Beginning with the line that holds "This screenshot has height=763, width=1359." and ending with the last line below, please copy every line exactly, add nothing, and leave out the pictures.
START INPUT MATERIAL
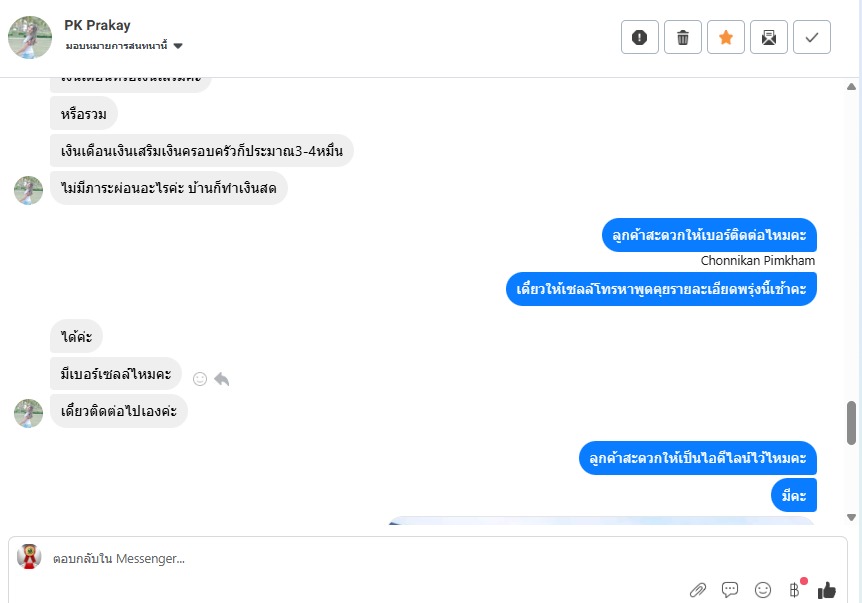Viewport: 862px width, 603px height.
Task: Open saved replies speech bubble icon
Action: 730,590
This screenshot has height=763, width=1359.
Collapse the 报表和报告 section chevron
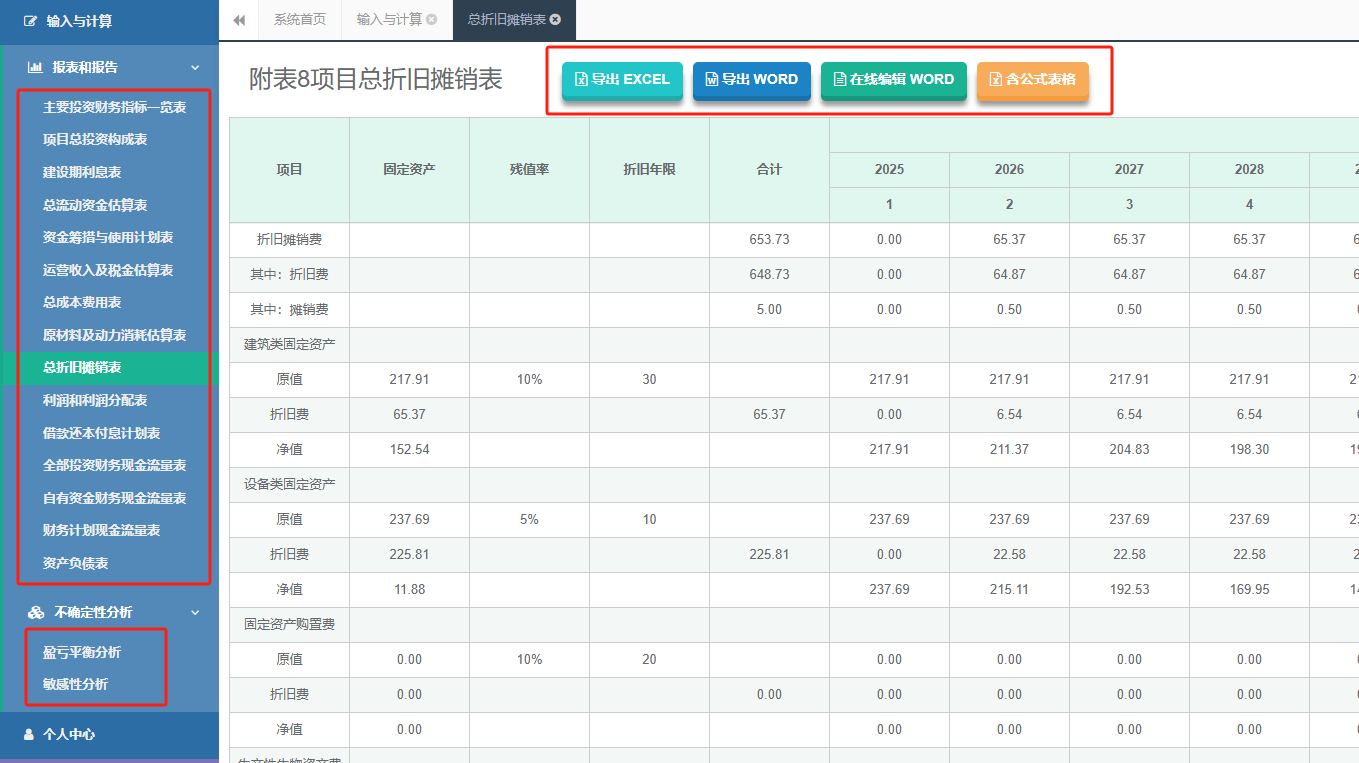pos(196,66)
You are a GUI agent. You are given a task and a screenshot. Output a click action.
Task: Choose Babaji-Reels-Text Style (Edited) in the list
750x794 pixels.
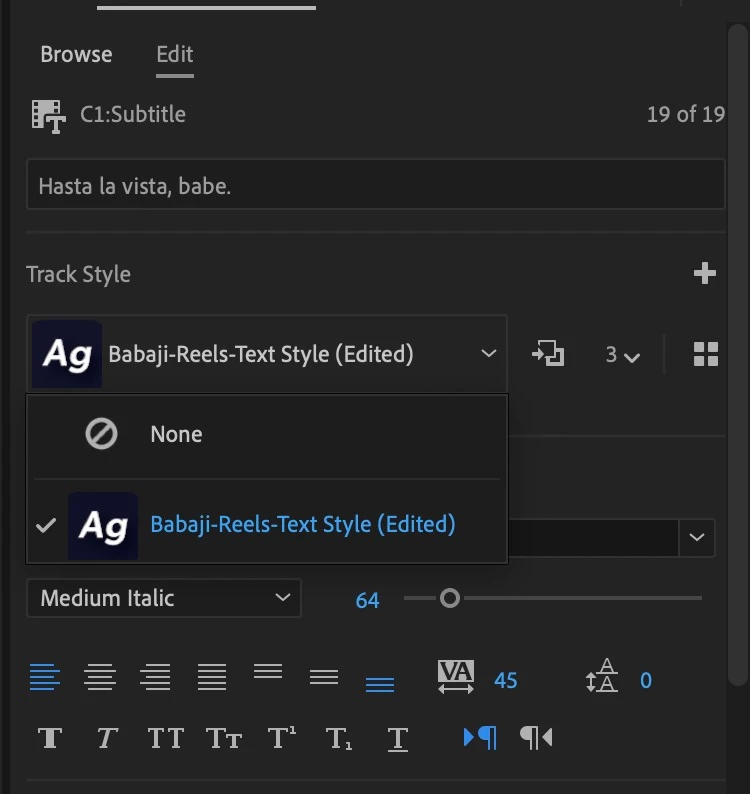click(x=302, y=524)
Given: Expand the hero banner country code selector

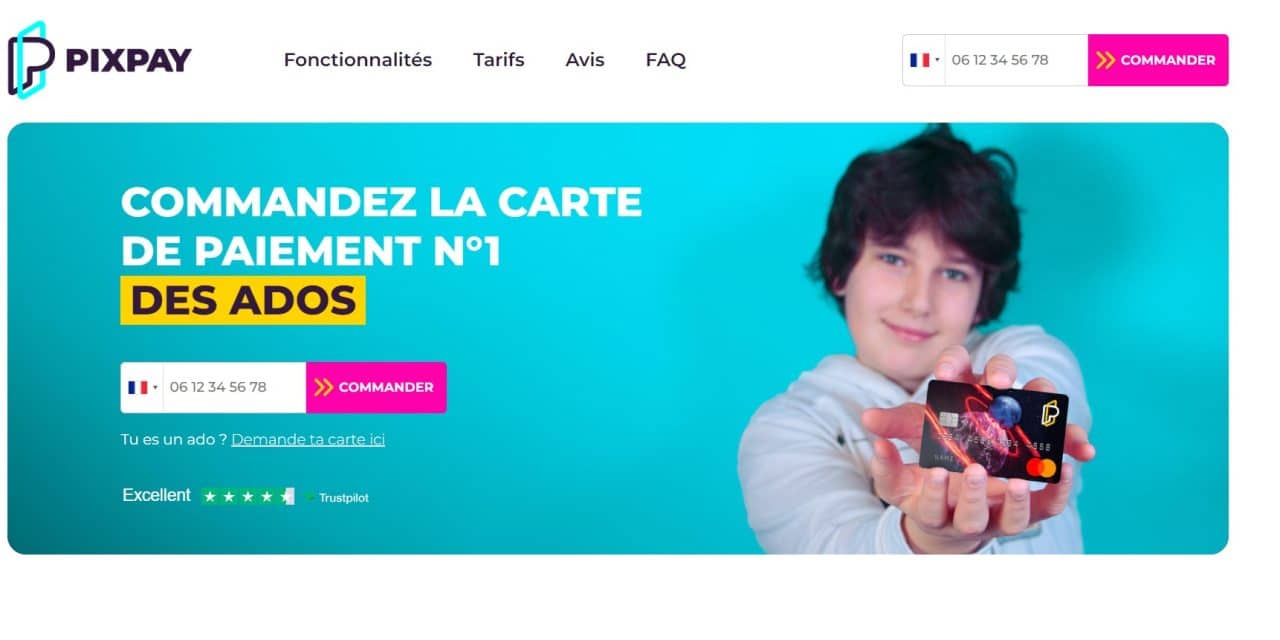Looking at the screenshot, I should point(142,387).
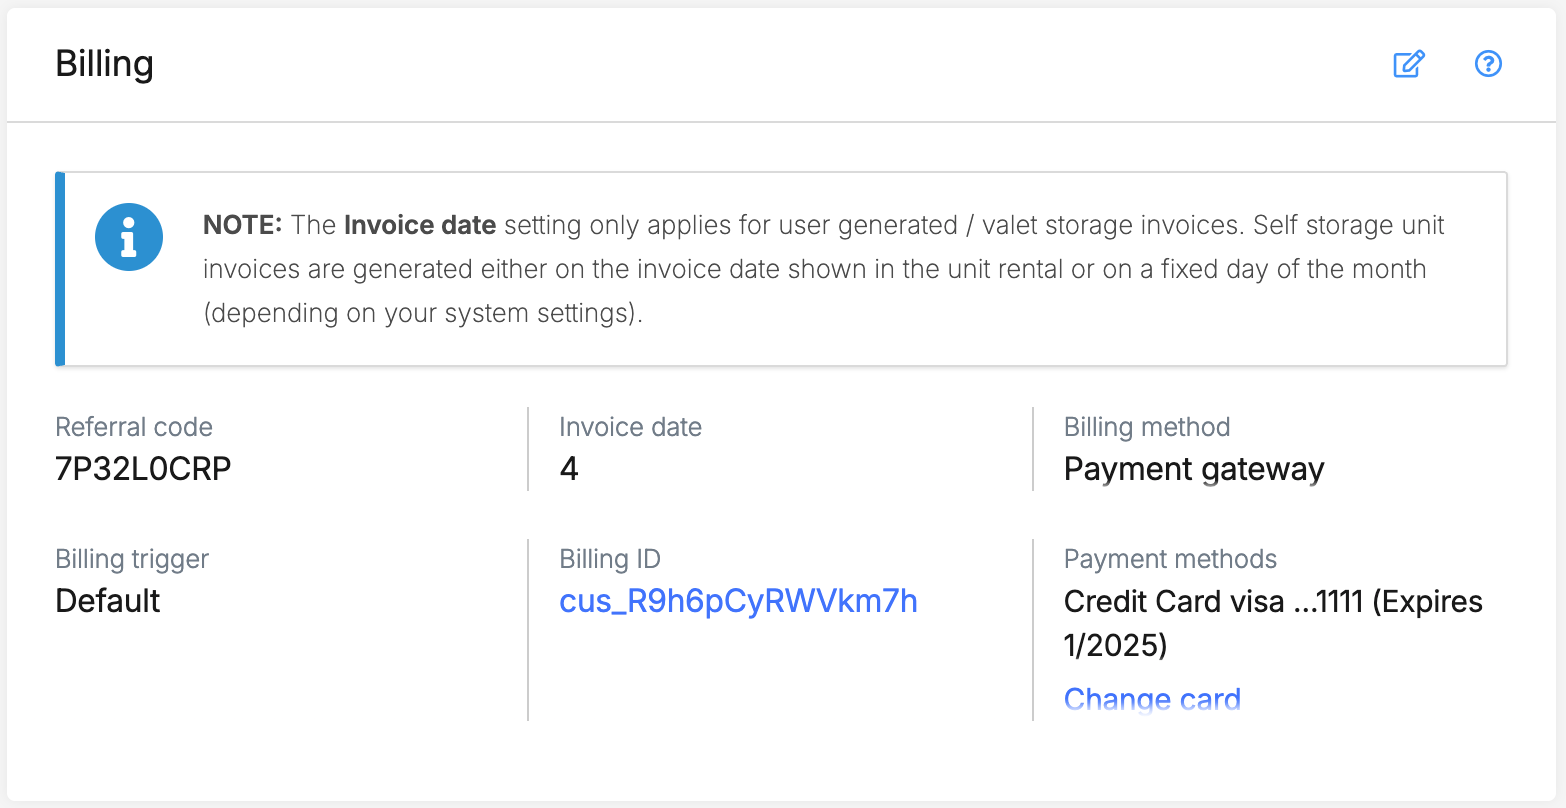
END INPUT MATERIAL
*WRITTEN RESPONSE*.
This screenshot has height=763, width=1359.
Collapse the 报表和报告 section chevron
pos(196,66)
You are a GUI agent. You are given a task and a screenshot. Output a click action.
Task: Choose Babaji-Reels-Text Style (Edited) in the list
750x794 pixels.
click(x=302, y=524)
Given: Expand the hero banner country code selector

Looking at the screenshot, I should point(142,387).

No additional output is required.